▸ **Instructions for the task**:
Among the entries below, how many lines hold the word "chevron"? Reply with the number only.

▸ **Supplied information**:

%%

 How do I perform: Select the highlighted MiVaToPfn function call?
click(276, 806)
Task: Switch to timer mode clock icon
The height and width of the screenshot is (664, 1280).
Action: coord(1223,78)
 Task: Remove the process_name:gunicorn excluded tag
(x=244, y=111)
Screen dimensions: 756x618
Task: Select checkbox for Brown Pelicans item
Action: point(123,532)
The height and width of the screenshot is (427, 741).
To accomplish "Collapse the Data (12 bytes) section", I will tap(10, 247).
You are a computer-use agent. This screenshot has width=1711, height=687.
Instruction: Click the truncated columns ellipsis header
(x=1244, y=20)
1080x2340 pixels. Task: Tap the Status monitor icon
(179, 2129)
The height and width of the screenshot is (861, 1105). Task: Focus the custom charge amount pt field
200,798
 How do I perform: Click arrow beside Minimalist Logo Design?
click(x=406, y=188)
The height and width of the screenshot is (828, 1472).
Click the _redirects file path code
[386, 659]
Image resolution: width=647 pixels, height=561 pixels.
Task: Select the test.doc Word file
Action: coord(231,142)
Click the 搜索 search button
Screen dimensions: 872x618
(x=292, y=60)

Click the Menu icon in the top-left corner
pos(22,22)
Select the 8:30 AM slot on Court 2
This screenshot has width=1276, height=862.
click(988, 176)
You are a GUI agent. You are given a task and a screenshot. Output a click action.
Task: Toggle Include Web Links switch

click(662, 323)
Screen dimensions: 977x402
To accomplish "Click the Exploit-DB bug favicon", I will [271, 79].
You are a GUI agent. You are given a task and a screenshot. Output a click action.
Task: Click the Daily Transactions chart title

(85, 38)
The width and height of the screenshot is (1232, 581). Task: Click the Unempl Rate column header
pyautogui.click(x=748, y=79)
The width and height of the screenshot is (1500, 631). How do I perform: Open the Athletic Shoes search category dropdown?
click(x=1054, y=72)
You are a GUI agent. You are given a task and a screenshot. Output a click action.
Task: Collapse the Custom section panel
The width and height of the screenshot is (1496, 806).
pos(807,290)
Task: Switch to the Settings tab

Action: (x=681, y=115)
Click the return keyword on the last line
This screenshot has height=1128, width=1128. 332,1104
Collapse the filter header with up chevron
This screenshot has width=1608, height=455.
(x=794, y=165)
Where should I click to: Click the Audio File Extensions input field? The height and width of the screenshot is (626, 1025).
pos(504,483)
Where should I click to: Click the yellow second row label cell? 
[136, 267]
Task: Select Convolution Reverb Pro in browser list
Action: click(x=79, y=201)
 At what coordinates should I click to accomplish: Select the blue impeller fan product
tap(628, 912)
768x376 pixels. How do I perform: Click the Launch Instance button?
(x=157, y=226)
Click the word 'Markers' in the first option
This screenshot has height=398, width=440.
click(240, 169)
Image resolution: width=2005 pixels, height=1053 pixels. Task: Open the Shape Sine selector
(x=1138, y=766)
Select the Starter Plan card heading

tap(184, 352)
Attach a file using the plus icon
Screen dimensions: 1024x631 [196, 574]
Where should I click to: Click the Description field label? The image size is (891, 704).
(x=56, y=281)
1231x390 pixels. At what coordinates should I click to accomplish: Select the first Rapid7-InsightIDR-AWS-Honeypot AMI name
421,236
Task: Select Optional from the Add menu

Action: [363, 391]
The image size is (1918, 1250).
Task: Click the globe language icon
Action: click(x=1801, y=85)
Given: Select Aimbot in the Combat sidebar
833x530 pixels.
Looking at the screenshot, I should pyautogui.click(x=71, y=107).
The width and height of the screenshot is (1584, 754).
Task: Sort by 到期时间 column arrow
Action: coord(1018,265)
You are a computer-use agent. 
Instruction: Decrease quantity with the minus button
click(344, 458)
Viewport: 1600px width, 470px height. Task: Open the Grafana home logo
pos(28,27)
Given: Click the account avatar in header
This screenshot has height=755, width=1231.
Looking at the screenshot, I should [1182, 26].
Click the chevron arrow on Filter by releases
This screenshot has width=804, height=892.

%%

▸ **Written response**:
2